Com’era il «suo» Costanzo?
«Un misto di tenerezza e malinconia».
Cosa le manca di più?
«La voce. Per settimane ho avuto difficoltà a realizzare che non sarebbe stata con lui la prima telefonata del mattino e che non avrei concluso la giornata di lavoro con la nostra chiamata della sera, rapida e affettuosa. Mi capita ancora di essere sul punto di comporre il suo numero. E mi sembra di sentirlo ora mentre mi rimprovera perché sono troppo sentimentale».
Allora passiamo a Enzo Biagi.
«Mi fece chiamare da un autore, era il 2007. Era rimasto colpito da un’intervista che mi aveva fatto Candida Morvillo su A. Mi invitò a Milano per il suo Rotocalco televisivo su Rai 3. Quando presi il treno non sapevo che sarei finito a casa sua, avevo un indirizzo e pensavo a uno studio».
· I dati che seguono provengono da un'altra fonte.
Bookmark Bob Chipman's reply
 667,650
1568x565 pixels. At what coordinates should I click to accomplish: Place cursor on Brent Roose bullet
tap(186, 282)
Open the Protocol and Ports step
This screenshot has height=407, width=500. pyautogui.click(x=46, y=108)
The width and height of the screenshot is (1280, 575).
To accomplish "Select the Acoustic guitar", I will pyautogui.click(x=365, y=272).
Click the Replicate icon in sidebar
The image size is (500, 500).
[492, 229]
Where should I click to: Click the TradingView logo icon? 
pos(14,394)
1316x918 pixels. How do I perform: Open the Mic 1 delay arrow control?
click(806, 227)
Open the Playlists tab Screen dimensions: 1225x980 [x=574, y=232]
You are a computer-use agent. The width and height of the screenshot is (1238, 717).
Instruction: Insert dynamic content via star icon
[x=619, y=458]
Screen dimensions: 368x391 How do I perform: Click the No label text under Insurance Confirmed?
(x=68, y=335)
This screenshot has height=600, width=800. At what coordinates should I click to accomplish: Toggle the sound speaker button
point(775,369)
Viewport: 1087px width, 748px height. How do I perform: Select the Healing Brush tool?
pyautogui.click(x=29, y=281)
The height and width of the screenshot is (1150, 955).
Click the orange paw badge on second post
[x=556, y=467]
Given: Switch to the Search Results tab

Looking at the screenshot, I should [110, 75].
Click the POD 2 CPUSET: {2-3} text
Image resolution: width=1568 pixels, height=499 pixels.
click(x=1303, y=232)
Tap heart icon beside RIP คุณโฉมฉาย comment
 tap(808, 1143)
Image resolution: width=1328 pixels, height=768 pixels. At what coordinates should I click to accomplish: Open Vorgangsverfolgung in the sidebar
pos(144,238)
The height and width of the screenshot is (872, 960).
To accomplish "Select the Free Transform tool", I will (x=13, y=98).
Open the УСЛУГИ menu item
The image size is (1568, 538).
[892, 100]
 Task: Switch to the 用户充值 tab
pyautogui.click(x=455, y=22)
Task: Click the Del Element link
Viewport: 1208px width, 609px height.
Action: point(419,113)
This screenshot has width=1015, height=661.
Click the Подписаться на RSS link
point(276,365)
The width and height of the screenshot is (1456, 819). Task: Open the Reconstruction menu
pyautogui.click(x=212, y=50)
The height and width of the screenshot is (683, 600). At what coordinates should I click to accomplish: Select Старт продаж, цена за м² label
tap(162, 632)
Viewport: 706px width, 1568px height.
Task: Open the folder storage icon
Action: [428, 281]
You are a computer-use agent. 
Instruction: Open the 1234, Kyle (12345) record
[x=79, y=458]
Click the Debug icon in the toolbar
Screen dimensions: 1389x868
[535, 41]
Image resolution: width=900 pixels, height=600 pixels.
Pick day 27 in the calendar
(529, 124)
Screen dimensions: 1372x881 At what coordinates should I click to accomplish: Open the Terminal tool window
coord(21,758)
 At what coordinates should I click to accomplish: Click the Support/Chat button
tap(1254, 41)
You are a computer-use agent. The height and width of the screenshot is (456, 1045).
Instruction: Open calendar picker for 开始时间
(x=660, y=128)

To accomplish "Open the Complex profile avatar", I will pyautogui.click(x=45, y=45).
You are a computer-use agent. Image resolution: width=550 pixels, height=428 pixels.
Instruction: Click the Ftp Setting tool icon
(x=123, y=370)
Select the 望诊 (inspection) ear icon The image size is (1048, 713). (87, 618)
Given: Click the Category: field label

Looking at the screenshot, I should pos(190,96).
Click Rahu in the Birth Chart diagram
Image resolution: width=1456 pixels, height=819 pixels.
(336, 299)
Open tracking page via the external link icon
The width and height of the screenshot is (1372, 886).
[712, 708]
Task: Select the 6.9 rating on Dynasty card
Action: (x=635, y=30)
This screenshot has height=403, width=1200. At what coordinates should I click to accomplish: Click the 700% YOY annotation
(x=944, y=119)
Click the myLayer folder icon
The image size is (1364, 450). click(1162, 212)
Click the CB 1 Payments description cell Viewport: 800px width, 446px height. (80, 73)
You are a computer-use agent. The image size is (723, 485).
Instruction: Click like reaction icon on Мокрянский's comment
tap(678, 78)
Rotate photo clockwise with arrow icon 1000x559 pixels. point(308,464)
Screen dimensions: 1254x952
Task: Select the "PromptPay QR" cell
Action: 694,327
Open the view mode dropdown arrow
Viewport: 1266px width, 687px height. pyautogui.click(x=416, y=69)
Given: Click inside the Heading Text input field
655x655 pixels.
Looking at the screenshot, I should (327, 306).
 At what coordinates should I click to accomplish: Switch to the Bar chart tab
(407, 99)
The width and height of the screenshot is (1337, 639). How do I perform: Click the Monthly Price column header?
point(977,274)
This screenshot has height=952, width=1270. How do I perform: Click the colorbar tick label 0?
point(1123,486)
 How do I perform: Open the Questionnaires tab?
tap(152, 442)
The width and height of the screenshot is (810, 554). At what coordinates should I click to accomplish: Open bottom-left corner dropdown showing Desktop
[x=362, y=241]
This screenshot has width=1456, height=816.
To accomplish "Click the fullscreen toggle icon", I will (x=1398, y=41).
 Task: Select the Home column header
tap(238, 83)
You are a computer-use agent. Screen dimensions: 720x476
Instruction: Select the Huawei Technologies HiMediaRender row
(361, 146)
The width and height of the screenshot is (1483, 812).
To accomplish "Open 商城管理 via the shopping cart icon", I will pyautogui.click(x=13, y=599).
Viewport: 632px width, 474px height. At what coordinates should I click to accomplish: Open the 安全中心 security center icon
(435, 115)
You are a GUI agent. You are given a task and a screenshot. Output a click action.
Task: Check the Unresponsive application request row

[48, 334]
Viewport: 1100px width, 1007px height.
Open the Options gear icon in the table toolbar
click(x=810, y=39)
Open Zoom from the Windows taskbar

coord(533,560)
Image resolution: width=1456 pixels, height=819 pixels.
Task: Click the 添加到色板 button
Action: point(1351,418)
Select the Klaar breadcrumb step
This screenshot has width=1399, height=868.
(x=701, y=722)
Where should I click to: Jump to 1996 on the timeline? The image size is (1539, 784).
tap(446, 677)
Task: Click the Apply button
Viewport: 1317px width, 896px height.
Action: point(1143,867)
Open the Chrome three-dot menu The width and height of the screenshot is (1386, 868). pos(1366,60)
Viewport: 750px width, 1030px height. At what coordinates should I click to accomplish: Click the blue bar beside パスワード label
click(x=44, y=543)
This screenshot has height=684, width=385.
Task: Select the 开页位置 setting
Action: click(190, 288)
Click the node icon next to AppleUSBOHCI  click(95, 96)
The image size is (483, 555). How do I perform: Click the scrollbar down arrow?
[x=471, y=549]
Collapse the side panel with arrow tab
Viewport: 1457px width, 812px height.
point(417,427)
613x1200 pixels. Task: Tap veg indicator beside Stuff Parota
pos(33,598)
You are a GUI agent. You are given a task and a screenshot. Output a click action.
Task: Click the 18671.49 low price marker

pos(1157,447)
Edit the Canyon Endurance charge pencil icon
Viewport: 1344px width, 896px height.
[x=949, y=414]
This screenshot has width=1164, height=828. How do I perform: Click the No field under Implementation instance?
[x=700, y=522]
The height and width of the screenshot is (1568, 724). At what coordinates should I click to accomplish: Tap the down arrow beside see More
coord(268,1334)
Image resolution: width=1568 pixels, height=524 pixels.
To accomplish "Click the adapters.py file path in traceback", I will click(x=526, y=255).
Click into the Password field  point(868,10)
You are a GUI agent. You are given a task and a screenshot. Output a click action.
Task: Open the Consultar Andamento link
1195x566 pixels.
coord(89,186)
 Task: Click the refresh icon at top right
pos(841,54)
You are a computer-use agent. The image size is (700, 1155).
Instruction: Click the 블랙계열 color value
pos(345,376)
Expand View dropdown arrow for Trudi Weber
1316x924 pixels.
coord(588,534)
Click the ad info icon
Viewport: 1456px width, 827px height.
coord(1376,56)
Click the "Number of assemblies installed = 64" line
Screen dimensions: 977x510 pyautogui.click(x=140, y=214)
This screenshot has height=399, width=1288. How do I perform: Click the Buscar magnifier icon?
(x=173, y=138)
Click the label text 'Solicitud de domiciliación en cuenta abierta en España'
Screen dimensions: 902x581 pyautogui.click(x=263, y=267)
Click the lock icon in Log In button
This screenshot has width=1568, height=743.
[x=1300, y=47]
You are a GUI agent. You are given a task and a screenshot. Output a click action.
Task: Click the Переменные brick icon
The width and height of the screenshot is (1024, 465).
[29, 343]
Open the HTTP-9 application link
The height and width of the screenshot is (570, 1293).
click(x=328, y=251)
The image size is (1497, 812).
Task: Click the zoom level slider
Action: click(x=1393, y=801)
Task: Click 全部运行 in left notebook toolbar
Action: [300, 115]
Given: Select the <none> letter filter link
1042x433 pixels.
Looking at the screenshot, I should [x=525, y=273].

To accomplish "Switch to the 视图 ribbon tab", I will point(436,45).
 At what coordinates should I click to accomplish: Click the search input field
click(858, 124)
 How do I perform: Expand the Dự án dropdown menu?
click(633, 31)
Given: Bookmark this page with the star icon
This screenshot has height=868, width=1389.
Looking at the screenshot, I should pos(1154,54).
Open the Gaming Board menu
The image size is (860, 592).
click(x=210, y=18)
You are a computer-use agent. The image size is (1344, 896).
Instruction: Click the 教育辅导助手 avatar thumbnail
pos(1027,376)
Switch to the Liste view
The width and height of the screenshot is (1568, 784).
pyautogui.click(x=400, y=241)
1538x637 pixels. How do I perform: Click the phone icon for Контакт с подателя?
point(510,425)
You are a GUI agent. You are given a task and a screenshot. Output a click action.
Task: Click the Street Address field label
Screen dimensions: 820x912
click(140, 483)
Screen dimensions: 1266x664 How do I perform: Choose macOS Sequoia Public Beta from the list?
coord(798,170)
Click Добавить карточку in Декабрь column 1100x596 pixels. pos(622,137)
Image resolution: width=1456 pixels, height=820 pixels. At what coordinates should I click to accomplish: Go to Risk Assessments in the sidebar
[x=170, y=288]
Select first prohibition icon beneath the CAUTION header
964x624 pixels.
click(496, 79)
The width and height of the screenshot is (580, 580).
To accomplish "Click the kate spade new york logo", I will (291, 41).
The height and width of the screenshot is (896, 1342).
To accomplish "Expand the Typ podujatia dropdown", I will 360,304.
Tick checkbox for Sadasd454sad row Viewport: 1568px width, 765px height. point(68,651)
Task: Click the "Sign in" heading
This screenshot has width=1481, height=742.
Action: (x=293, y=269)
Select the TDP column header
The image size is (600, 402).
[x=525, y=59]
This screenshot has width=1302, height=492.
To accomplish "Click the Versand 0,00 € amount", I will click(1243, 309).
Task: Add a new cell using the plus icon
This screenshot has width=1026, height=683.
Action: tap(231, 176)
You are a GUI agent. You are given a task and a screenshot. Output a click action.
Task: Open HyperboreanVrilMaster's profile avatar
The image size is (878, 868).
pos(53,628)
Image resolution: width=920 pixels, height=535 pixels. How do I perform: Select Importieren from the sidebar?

Che impressione le è rimasta?
«Mangiai una minestrina con lui, la moglie e la figlia. Mi colpì la grandissima semplicità, l’umiltà, la premura e l’amore nei confronti di uno dei più grandi giornalisti italiani, che in quel contesto era un marito, un padre. Ho visto la sofferenza del corpo. Ricordo ancora la carezza che mi diede durante l’intervista».
Ha raccontato di aver fatto uso di droghe.
«Parliamo di preistoria. Il vero percorso è stato affrontare la depressione, per la quale ho lasciato SkyTG24. Emilio Carelli e Tom Mockridge non capivano la mia scelta. Ma avevo un grande senso di vuoto, non volevo più vivere».
Non si era spiegato con loro?
«A Carelli lo dissi anni dopo. Il giorno delle dimissioni da SkyTg24 andai da un neurologo che mi indirizzò a un analista. La cura farmacologica durò meno di un anno. La ginnastica intellettuale, chiamiamola così, di più: ho fatto analisi individuale, collettiva e ipnosi».
Come si fa analisi di gruppo?
«Il lavoro su di me è stato nel governare l’ego. Per due anni ho partecipato restando zitto, nonostante volessi parlare. L’analista voleva farmi capire che era più importante la mia persona del personaggio che mi ero costruito».
Perché diavolo ha fatto «L’isola dei Famosi»?
«Per studiare come si costruisce un reality show. Era un’occasione troppo ghiotta per capire le dinamiche autoriali e produttive».
Uno come lei potrebbe condurre il Festival di Sanremo?
«Sarebbe un sogno».
A chi si sente più grato?
«Negli anni della depressione, a Fabio Concato: la sua voce mi ha aiutato moltissimo. Poi a mia madre, per la scala valoriale. Ma la gratitudine più grande va ad Alessio, che mi ha fatto scoprire davvero cos’è l’amore».
E cos’è?
«È stare non l’uno davanti all’altro, ma a fianco. È avere accanto una persona che non ti ostruisce la vista, ma guarda il mondo dalla tua stessa prospettiva».